La fortaleza estaba oculta en una caleta rocosa, pero desde donde estaban, en lo alto de un acantilado achicharrado por el sol que lucía a sus espaldas, Ferro distinguía con bastante claridad su silueta. Una elevada muralla que circundaba unas hileras bien ordenadas de edificios, lo bastante numerosos como para constituir una pequeña ciudad. Junto a ella, tendidos sobre el agua, había unos embarcaderos alargados. Amarrados a los embarcaderos había barcos.

Unos barcos enormes.

Torres de madera, fortalezas flotantes. Ferro jamás había visto un barco que fuera ni la mitad de grande que aquéllos. Sus mástiles conformaban un bosque oscuro que se recortaba sobre el brillante fondo del agua. Diez de ellos estaban fondeados, pero algo más adentrados en la bahía había otros dos más, que surcaban lentamente las olas con sus enormes velas ondeando al viento, repletos de unas figuras diminutas que pululaban por las cubiertas o trepaban por la tela de araña de los aparejos.

—Yo cuento doce —murmuró Yulwei—, pero tú tienes mejor vista.

Ferro oteó la masa de agua. En un recodo de la costa, a unos treinta kilómetros de distancia, vislumbró otra fortaleza y otro conjunto de embarcaderos.
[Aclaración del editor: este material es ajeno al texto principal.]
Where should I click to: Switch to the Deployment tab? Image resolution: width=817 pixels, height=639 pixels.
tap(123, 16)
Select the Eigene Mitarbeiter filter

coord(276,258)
—Por ahí hay más —dijo—, ocho o nueve, todavía más grandes.

—¿Más grandes que éstos?

—Mucho más grandes.

—¡Por el aliento de Dios! —musitó Yulwei—. Jamás habían construido los gurkos unos barcos de ese tamaño, ni la mitad de grandes siquiera, y menos aún en tal cantidad. En todo el sur no hay madera suficiente para construir semejante flota. Deben de haberla comprado en el norte, a los estirios probablemente.

A Ferro, los barcos, la madera y el norte le daban igual.

—¿Y eso qué?

—Con una flota de estas dimensiones los gurkos pasan a ser una potencia naval. Podrían tomar Dagoska por la bahía, e incluso invadir Westport.

A Ferro aquellos nombres de lugares remotos no le decían nada.

—¿Y eso qué?

—Es que no te das cuenta, Ferro, tengo que prevenir a los demás. ¡Tenemos que darnos prisa! —Se levantó del suelo y regresó apresuradamente al camino.

Ferro soltó un gruñido. Volvió a echar un vistazo a las enormes cubas de madera que discurrían por la bahía y luego se levantó y siguió a Yulwei. Barcos grandes, barcos pequeños… ¡qué más daba! Por ella como si los gurkos convertían en esclavos a todos los pálidos que hubiera sobre la faz de la tierra.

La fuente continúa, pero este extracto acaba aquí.